I’m concerned that allowing transients to come and go may introduce the COVID-19 virus to our community. Several groups have asked for special treatment. I recently communicated with a medical doctor whose question was:

“Do I understand that the borough will allow transient mine workers, road workers, and workers on the fishing ramp into town without quarantine. Who came up with this bright idea?”

The borough has applied for a Critical Infrastructure Mitigation Plan with the State of Alaska and has also been working with the borough manager to create a Haines Borough Plan of Protection for returning Haines residents.

Sounds great but now we rely on the honesty of the workers, coworkers, mine management, etc. and the virus doesn’t discriminate. This will compound the possibility of introducing the virus into our community.

Explaining the legal jargon above:

Critical: crucial, vital, essential.

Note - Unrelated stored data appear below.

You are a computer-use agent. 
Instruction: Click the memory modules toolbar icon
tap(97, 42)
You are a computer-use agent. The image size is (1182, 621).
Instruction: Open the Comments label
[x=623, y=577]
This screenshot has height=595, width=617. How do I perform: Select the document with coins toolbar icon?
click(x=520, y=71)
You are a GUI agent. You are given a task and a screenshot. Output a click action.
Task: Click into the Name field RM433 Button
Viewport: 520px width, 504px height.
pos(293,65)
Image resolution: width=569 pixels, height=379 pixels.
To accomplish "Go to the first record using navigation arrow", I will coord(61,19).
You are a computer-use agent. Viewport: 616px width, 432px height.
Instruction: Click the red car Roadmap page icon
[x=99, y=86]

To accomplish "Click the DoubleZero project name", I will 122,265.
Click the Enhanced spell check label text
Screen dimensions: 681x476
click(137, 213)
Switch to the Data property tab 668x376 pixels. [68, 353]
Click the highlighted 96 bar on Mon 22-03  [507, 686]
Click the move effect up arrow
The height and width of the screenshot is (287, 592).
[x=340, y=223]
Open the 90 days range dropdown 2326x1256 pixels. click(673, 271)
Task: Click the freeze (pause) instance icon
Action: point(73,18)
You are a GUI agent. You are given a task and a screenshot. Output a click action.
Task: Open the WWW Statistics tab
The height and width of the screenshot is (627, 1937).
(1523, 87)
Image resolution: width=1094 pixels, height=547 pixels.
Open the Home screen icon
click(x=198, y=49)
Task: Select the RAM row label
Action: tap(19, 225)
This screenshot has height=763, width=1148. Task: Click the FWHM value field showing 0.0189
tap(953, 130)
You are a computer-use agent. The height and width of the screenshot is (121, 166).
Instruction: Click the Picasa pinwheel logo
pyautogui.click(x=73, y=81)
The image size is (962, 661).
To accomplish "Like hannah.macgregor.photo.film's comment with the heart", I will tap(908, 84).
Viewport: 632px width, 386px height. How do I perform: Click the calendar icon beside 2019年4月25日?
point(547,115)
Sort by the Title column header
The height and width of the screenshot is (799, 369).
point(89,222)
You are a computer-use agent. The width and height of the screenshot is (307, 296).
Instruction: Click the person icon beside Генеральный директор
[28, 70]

Mitigation: ease or relieve.

I don’t see these workers as being crucial to our success as a borough.

The purpose of the government payments and forgivable loans is to tide people over and allow them to behave in a manner which will minimize risk of infection. Our best strategy is to minimize movement and wait for the inoculation. It is time to listen to the scientific and medical communities and emulate those who succeed.

Our community has many elderly people and they are the high-risk group.

If I am poorly informed and wrong about the borough’s actions I apologize.